## What is being asked
Recast the stretch of data from the line containing "You are a GUI" through the line containing "pyautogui.click(x=<x>, y=<y>)", both included, as a numbered list, leaving out any blank lines.

## Input rows
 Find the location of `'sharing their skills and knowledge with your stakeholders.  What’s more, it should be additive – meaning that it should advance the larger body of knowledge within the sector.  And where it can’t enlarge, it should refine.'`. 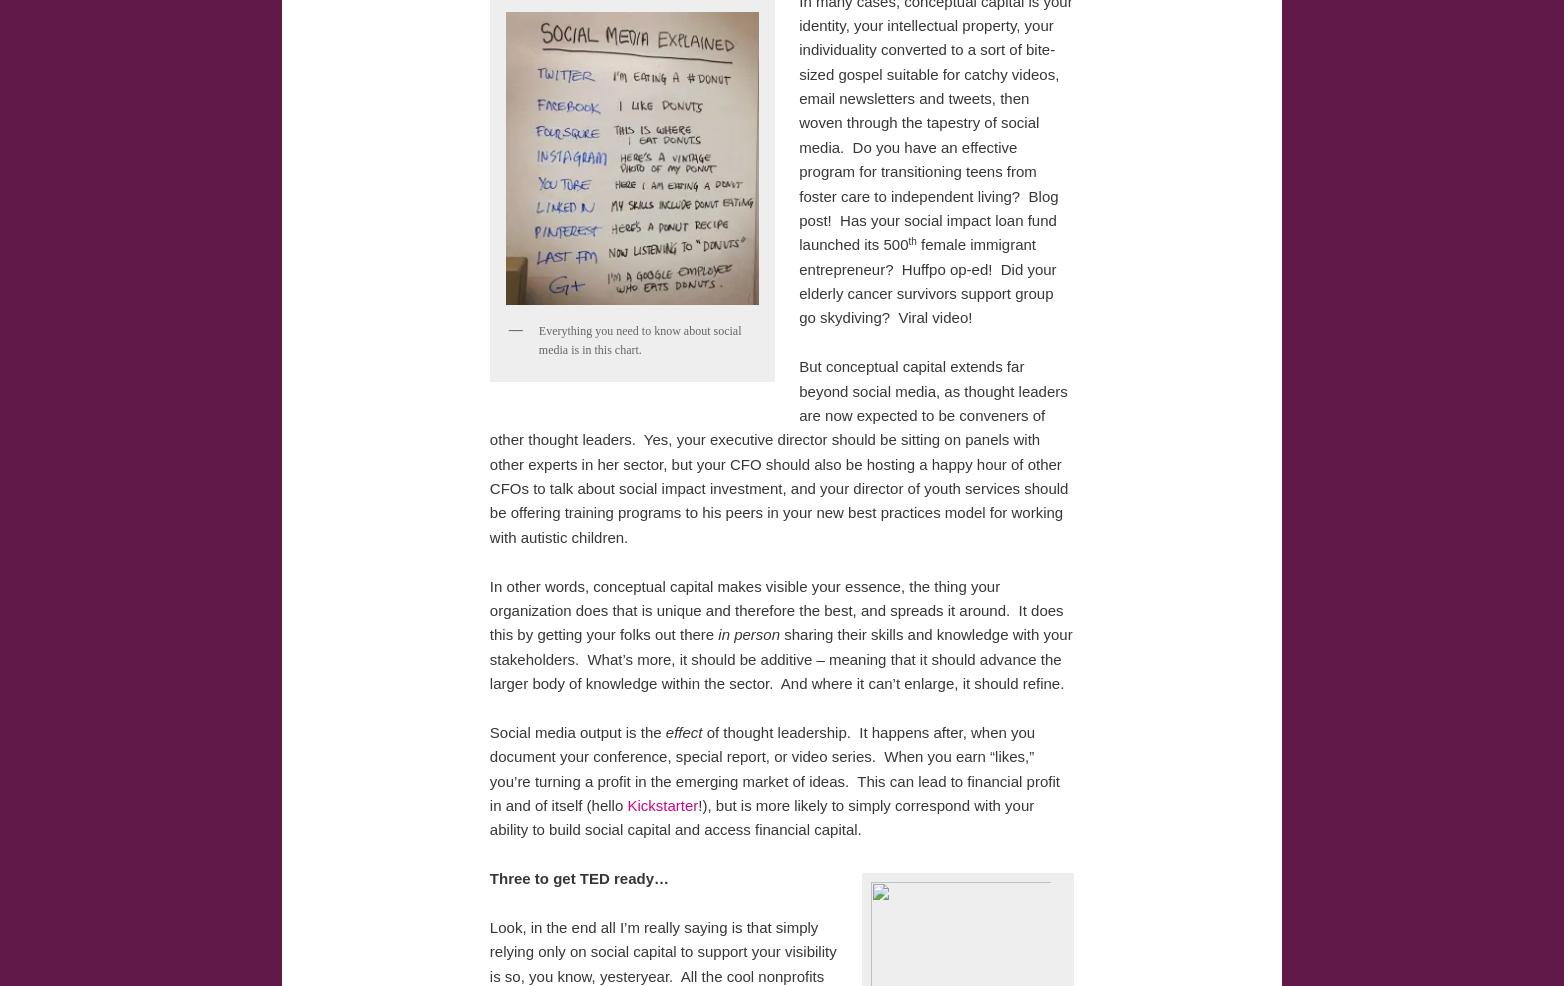

'sharing their skills and knowledge with your stakeholders.  What’s more, it should be additive – meaning that it should advance the larger body of knowledge within the sector.  And where it can’t enlarge, it should refine.' is located at coordinates (779, 658).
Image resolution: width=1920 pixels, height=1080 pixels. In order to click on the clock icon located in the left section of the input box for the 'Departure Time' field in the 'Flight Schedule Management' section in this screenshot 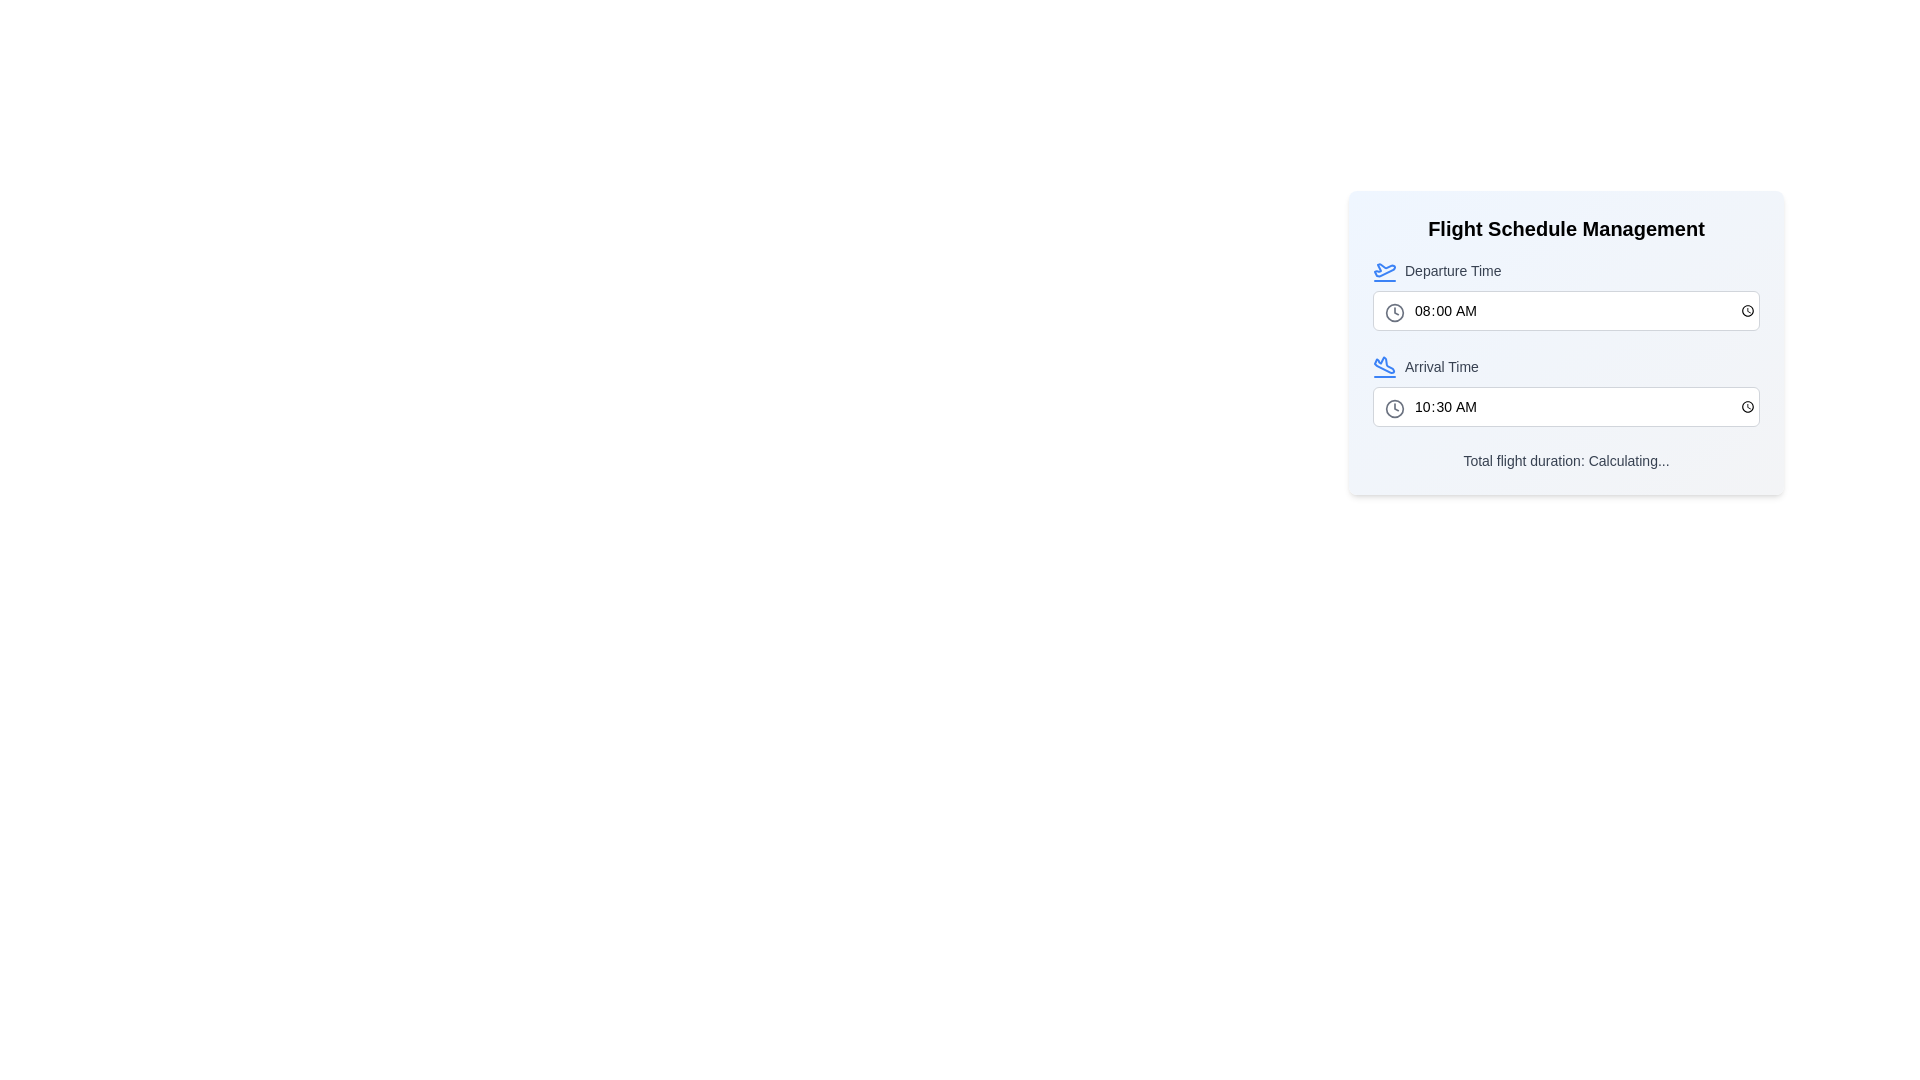, I will do `click(1394, 312)`.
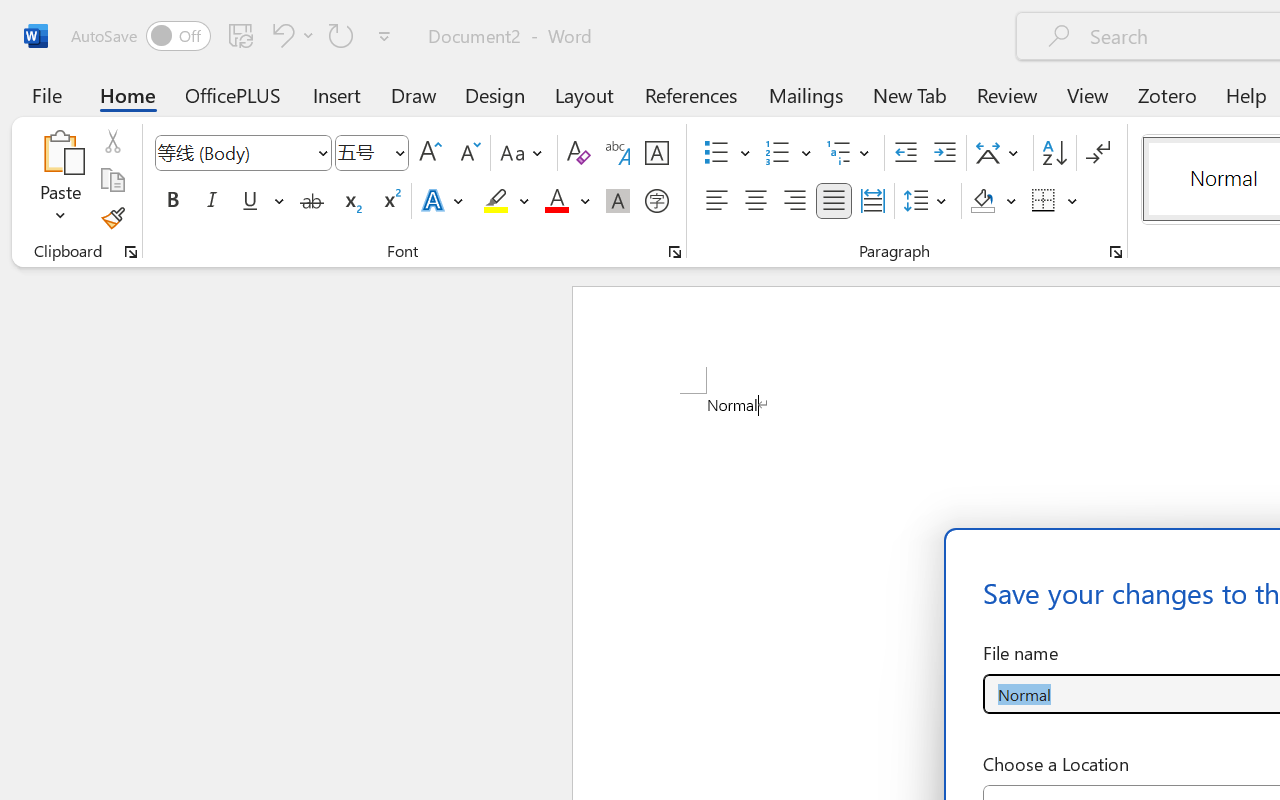  I want to click on 'Decrease Indent', so click(905, 153).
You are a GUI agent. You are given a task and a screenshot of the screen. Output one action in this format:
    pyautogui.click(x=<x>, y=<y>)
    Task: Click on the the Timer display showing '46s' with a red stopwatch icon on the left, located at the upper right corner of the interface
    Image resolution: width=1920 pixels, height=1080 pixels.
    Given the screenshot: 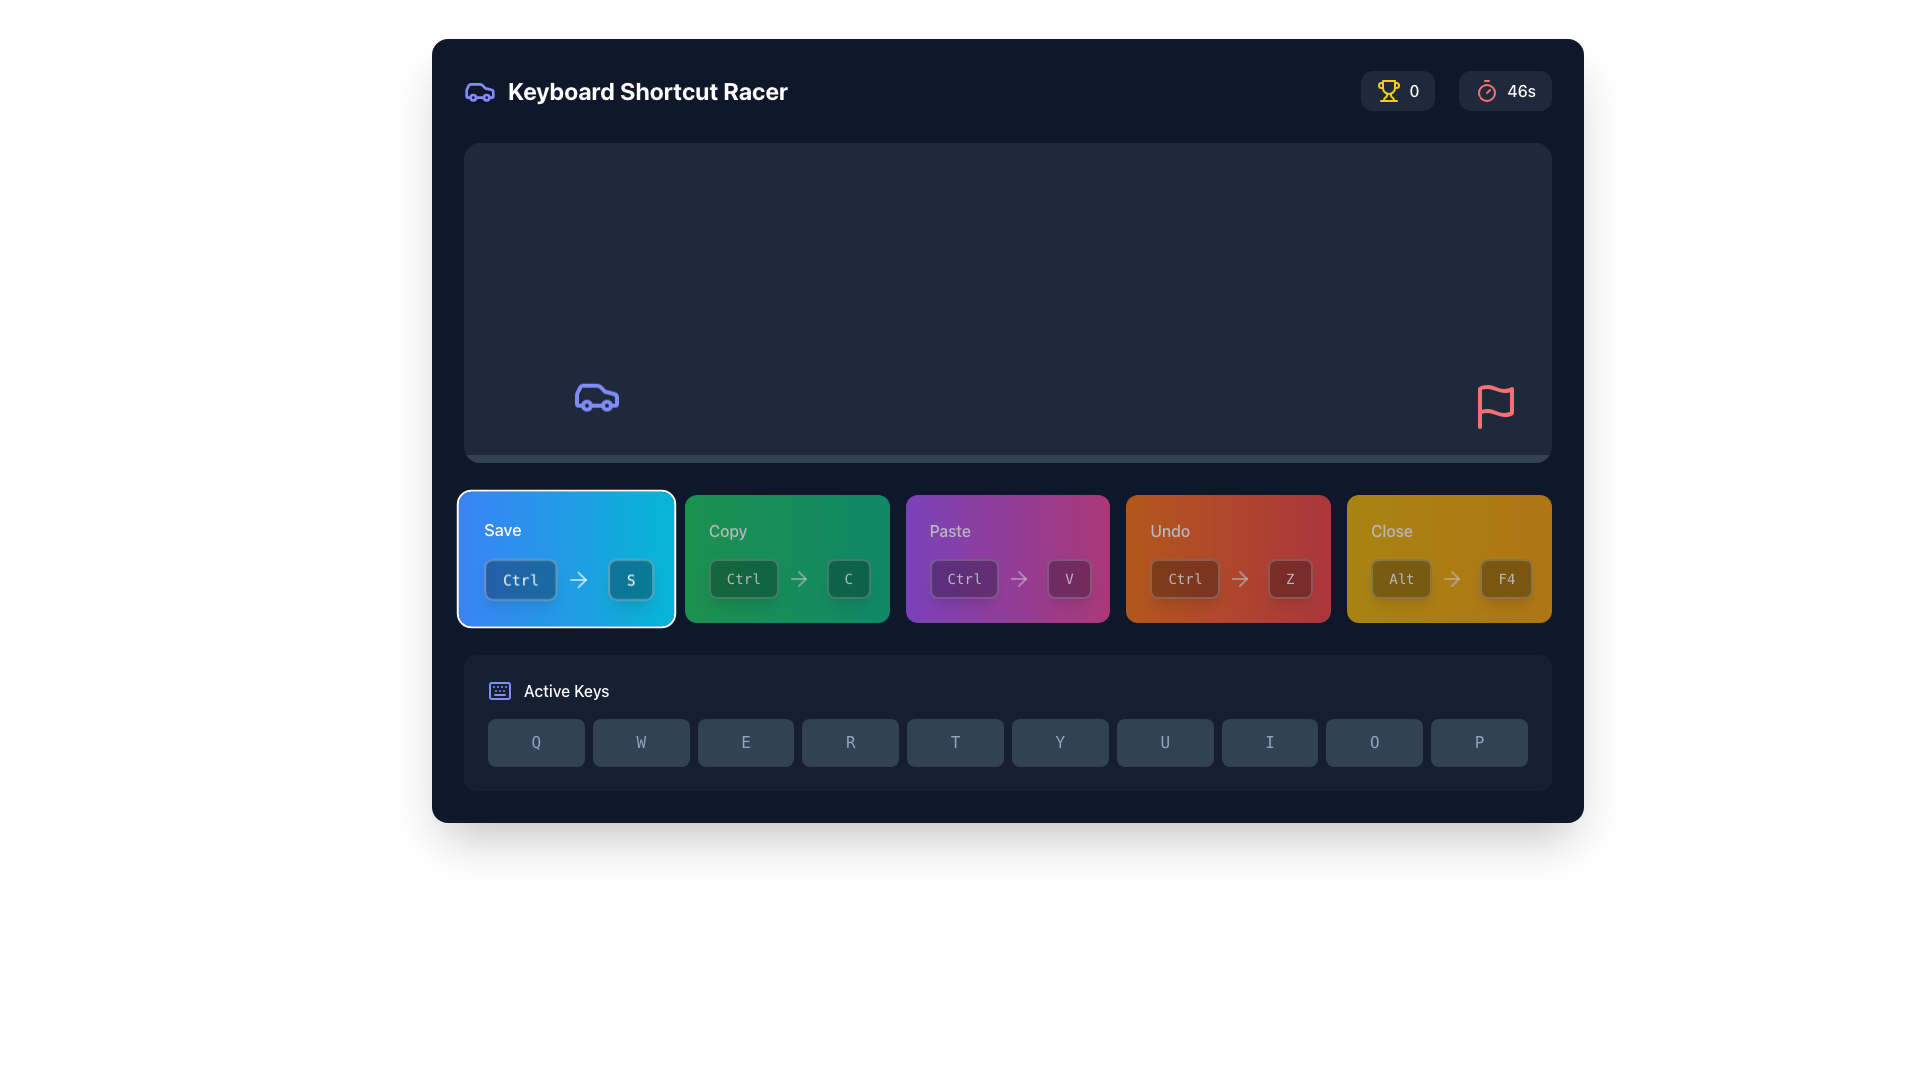 What is the action you would take?
    pyautogui.click(x=1456, y=91)
    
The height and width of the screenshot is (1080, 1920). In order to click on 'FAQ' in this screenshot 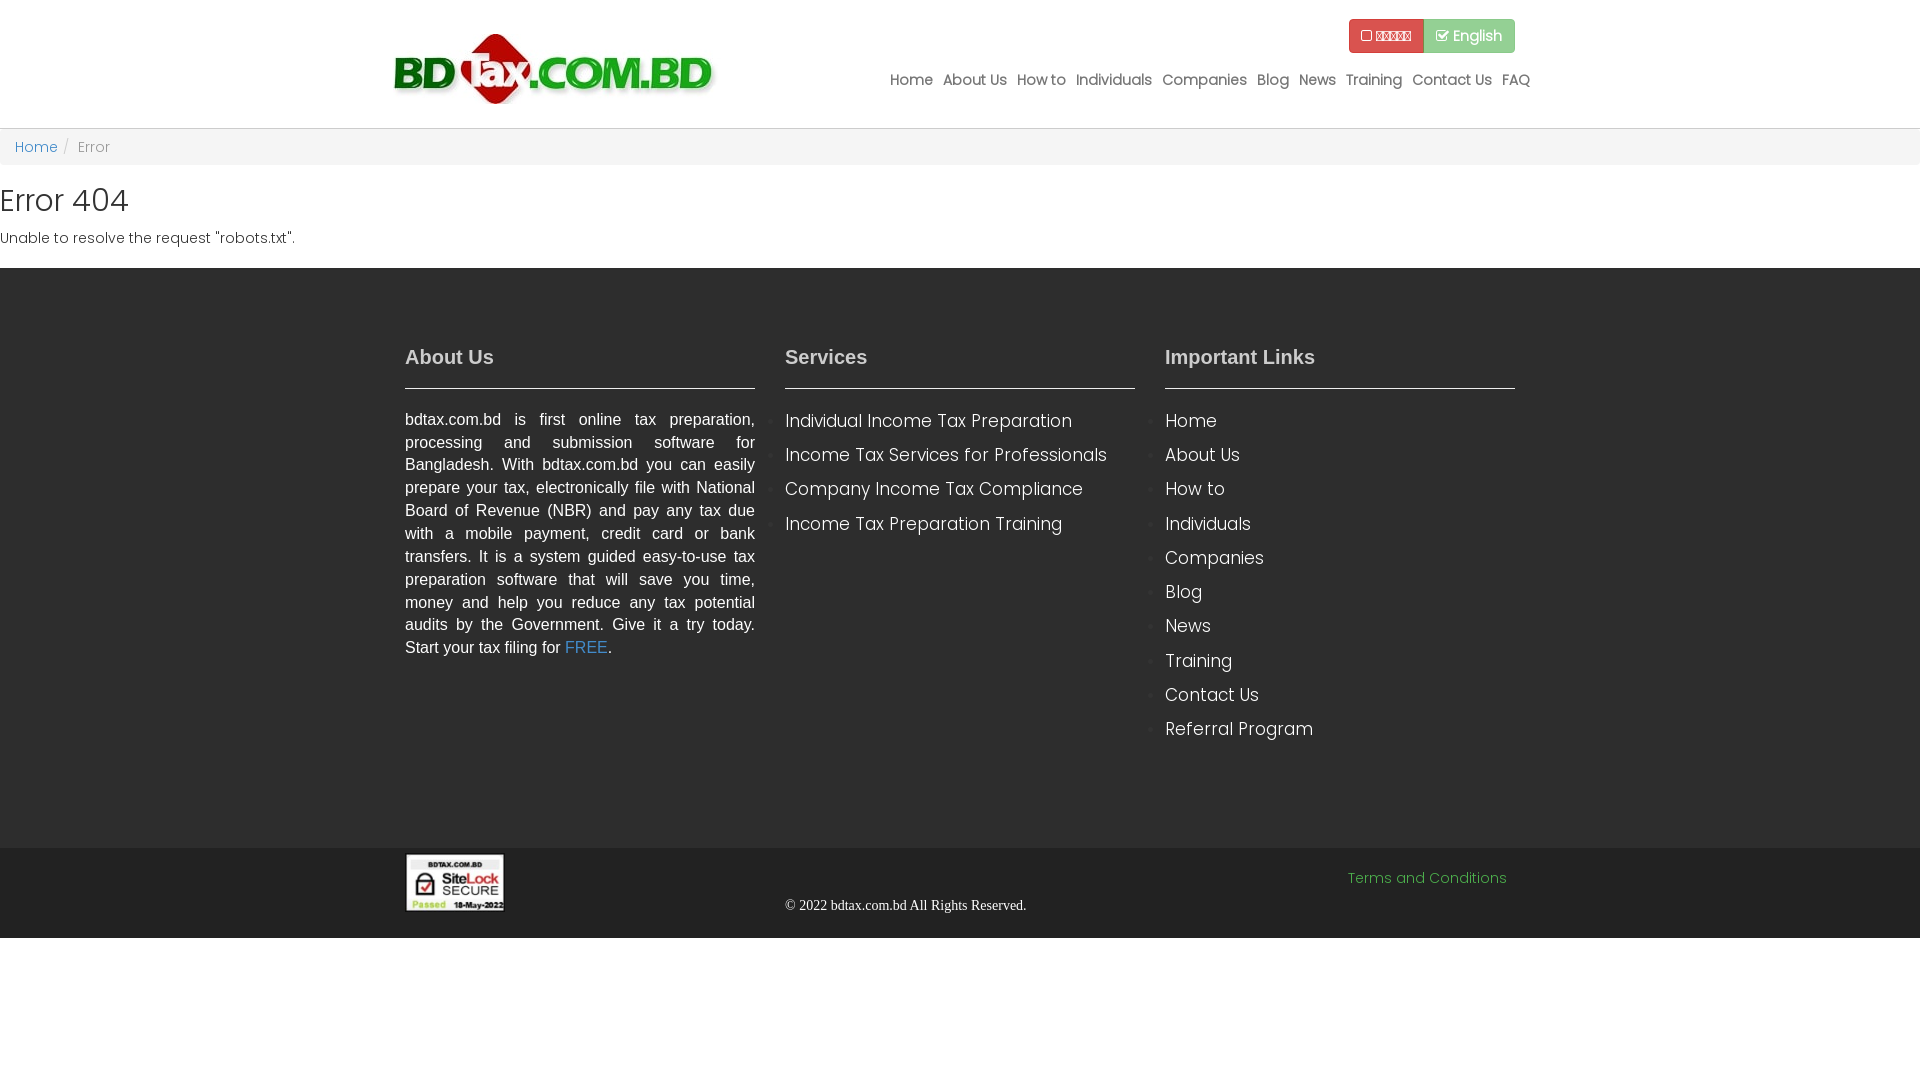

## Output
1. You are a GUI agent. You are given a task and a screenshot of the screen. Output one action in this format:
2.     pyautogui.click(x=<x>, y=<y>)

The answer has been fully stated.